→ **PROBLEM TO SOLVE**:
Reproduce verbatim everything from the start of the entries down to the line containing "pos(1188,43)", both ends included.

<<<<

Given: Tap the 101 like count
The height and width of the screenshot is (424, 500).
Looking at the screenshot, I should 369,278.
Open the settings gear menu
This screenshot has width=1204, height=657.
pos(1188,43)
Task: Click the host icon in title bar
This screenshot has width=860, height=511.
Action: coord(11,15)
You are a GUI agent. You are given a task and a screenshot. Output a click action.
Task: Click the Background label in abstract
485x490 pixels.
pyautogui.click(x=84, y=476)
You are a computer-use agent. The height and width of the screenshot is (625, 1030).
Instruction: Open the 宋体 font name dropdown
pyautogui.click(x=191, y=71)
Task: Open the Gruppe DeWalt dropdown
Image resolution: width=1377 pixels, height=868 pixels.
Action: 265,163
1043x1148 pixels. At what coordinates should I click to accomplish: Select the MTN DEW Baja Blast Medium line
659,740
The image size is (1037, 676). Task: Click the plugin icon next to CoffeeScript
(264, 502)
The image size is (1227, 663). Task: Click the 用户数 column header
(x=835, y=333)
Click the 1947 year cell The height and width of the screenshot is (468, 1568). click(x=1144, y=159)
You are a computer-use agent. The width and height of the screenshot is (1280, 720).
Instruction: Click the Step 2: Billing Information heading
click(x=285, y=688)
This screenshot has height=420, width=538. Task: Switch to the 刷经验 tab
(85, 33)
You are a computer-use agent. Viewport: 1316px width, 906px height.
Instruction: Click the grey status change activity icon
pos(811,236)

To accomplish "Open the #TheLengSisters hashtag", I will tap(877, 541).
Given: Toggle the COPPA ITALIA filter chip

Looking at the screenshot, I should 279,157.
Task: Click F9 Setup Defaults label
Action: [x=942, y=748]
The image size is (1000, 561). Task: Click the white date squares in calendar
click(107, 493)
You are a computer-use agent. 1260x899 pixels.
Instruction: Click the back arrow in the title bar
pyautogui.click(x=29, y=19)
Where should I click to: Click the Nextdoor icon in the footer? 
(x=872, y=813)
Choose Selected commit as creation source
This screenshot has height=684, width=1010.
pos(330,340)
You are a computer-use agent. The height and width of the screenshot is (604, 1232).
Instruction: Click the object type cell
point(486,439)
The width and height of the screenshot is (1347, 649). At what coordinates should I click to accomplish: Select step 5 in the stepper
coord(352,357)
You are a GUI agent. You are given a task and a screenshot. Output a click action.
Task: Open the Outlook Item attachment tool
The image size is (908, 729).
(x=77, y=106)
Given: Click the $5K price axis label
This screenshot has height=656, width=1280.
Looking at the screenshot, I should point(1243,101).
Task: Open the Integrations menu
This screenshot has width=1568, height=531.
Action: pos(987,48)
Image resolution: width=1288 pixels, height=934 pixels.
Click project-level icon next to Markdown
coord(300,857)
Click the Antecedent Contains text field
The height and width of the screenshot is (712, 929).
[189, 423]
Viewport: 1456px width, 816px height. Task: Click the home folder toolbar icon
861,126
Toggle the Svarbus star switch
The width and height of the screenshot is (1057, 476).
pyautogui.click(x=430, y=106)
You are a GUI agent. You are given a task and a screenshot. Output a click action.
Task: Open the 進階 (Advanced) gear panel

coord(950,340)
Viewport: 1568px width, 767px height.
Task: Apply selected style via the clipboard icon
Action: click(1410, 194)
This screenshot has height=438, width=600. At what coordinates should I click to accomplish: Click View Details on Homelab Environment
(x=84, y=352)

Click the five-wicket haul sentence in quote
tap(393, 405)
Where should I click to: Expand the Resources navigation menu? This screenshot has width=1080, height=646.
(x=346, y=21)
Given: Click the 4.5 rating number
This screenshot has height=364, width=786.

>>>>

→ **SOLUTION FOR THIS PROBLEM**:
Given: Tap the 101 like count
The height and width of the screenshot is (424, 500).
Looking at the screenshot, I should 369,278.
Open the settings gear menu
This screenshot has width=1204, height=657.
pos(1188,43)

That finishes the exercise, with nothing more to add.